[Opening SUPPLIED MATERIAL section]

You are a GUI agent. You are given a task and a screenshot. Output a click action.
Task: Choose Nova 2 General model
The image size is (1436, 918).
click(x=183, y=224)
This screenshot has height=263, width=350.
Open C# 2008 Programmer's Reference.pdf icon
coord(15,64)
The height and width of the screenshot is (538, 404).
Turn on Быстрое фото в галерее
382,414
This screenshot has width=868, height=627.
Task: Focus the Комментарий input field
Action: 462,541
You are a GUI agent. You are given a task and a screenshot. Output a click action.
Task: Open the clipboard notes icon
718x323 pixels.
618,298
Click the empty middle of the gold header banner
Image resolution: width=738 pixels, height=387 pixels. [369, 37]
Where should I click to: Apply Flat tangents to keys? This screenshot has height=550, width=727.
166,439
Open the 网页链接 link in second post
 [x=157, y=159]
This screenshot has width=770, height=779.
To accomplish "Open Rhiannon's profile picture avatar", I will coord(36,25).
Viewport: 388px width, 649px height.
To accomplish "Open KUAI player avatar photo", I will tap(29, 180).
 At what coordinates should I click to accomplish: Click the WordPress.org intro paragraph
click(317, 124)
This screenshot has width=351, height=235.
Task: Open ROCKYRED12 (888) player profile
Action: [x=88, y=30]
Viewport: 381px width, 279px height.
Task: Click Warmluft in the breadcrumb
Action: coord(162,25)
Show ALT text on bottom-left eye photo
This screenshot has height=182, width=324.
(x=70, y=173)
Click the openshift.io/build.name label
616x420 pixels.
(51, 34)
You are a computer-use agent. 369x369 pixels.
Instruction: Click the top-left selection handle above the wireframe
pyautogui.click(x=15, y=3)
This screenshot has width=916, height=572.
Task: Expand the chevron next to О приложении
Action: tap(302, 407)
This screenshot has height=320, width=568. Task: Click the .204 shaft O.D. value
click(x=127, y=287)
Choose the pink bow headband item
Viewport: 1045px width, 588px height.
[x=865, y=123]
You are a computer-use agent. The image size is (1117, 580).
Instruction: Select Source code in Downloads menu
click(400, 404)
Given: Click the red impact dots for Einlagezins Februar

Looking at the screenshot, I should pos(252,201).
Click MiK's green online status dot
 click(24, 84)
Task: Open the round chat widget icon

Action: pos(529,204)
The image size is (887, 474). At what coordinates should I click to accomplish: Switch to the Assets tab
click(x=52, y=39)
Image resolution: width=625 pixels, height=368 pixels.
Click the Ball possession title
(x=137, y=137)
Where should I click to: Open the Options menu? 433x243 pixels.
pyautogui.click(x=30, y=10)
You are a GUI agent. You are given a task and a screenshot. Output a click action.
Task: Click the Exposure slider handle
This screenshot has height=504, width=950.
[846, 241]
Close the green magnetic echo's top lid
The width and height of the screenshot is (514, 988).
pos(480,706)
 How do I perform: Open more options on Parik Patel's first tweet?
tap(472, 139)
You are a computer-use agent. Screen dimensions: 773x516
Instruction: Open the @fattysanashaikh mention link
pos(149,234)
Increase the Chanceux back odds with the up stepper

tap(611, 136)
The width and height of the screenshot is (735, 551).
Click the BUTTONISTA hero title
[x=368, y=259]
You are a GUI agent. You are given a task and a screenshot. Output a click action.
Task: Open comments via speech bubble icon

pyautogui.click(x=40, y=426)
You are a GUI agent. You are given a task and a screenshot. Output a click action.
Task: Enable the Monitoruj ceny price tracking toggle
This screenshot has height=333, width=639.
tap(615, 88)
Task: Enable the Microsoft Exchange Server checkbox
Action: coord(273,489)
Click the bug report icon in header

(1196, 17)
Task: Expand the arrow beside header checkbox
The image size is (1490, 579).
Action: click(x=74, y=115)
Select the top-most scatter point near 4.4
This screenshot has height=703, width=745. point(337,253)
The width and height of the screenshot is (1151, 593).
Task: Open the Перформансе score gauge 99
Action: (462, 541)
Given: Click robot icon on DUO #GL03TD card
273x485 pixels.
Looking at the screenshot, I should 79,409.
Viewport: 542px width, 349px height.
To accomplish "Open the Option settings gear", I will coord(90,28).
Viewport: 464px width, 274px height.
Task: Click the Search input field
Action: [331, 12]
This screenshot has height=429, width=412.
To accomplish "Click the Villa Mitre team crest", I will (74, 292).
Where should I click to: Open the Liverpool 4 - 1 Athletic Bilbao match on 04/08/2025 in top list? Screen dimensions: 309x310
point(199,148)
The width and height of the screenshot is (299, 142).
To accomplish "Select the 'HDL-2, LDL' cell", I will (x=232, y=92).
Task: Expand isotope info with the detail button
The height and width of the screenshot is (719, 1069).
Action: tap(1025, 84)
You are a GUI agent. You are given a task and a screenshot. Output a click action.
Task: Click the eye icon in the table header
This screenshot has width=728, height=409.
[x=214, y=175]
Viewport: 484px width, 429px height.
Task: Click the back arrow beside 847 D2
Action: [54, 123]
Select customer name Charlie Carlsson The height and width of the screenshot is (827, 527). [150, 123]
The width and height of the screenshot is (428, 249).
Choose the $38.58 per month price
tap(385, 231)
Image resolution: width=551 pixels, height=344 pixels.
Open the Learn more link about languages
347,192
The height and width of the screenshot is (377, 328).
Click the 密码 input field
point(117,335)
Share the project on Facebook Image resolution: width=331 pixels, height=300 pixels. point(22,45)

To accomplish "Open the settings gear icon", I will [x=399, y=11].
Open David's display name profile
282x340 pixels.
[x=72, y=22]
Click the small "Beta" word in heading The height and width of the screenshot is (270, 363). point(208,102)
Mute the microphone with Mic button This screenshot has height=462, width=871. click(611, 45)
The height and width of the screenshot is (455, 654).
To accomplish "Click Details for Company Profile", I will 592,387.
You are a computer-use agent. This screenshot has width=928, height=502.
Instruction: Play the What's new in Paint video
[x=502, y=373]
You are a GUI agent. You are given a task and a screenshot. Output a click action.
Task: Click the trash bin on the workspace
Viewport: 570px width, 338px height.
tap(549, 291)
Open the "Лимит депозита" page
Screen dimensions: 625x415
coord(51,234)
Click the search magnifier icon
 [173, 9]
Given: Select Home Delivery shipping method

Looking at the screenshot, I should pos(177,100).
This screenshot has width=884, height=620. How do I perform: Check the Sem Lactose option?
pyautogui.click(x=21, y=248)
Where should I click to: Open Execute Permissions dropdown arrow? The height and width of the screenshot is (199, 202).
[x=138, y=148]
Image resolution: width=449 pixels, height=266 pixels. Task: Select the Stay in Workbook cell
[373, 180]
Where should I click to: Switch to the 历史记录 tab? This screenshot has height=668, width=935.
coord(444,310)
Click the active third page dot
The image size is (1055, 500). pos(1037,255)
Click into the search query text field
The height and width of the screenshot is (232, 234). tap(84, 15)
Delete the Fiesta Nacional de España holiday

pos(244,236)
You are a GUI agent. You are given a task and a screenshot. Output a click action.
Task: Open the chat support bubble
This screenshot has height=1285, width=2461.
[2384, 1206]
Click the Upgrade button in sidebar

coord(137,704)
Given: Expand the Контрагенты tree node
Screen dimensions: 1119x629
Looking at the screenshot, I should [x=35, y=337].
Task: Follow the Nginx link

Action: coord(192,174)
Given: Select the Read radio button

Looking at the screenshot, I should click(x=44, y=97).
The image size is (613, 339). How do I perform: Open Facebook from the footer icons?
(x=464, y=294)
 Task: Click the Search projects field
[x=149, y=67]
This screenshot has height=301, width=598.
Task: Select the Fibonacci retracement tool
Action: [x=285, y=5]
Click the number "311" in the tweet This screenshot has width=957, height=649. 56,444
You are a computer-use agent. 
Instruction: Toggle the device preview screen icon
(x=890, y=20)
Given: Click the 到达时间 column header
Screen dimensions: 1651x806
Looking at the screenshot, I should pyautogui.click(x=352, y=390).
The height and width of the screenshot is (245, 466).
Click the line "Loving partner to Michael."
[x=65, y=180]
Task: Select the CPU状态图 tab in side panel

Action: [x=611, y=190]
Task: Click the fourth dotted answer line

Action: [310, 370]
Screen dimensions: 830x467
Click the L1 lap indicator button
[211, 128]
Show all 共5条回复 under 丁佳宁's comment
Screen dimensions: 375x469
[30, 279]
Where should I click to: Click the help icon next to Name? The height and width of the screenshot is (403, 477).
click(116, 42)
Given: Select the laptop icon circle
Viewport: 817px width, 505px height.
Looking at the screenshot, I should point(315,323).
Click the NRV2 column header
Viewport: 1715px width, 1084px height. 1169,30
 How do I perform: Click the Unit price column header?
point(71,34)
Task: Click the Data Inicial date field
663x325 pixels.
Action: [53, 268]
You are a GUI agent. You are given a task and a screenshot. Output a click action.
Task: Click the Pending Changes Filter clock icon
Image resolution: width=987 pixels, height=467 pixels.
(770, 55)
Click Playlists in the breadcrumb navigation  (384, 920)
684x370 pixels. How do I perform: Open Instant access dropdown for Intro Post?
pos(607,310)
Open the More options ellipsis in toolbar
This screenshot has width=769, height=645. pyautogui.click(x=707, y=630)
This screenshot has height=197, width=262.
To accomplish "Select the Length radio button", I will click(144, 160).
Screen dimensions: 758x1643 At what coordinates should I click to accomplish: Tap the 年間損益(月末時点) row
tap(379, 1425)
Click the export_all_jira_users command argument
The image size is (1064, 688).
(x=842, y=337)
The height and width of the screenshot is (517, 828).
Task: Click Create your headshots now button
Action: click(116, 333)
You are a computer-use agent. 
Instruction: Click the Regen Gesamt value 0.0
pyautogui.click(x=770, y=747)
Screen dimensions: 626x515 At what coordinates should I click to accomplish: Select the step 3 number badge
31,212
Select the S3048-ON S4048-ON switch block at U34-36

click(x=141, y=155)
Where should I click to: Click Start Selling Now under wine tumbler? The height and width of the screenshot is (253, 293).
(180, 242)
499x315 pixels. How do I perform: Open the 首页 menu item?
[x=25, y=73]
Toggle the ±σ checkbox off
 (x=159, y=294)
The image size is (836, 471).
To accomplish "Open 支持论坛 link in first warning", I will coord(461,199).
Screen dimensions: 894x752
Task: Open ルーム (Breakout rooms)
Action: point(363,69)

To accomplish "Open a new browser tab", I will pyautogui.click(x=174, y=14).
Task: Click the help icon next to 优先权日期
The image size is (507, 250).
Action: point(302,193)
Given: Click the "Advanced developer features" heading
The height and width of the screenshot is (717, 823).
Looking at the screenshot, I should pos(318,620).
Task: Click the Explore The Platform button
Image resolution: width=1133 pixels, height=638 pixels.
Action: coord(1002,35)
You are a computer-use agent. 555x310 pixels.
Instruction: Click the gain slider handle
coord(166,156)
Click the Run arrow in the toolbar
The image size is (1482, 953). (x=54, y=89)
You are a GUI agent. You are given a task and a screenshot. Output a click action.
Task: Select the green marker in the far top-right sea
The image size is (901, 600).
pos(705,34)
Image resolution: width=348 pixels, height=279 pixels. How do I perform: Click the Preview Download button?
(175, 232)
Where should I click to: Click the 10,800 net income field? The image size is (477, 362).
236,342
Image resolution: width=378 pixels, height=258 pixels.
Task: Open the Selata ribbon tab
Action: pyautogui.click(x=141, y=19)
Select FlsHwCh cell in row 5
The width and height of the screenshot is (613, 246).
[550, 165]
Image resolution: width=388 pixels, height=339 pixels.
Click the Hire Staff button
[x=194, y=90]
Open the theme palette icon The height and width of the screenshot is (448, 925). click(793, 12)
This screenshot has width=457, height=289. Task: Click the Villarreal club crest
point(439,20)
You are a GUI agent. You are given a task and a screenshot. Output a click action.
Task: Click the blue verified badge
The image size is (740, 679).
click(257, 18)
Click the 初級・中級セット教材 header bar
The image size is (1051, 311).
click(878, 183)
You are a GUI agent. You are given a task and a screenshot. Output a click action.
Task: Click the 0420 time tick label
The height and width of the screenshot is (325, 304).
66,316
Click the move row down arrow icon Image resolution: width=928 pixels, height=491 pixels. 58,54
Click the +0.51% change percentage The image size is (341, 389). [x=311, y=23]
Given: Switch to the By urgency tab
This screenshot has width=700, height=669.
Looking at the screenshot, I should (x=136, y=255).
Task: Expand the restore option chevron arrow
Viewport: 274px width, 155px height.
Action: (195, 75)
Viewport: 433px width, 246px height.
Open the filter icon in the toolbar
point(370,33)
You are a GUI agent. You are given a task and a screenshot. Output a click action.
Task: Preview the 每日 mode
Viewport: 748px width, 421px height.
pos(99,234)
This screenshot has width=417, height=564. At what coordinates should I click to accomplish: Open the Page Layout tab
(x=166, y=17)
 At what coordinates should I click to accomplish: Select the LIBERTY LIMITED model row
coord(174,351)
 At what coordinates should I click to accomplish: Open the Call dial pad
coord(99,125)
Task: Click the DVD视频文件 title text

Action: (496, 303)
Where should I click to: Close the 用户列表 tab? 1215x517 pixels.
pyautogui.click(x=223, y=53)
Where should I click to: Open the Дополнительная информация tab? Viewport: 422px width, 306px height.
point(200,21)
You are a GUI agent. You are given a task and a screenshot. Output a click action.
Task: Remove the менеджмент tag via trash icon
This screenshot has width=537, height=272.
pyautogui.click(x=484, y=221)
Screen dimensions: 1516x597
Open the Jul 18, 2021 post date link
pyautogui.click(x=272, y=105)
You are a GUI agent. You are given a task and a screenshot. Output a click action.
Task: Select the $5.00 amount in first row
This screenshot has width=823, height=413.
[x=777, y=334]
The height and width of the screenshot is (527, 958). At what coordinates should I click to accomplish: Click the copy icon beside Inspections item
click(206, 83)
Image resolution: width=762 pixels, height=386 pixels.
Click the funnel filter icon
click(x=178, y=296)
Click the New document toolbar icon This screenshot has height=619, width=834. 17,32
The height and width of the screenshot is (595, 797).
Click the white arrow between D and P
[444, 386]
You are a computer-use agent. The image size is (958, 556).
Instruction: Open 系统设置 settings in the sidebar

[Closing SUPPLIED MATERIAL section]

WHAT YOU WILL DO:
When a line of the data above holds the string "label", count it, and reply with the resulting number only.

RESPONSE TO THE TASK:
2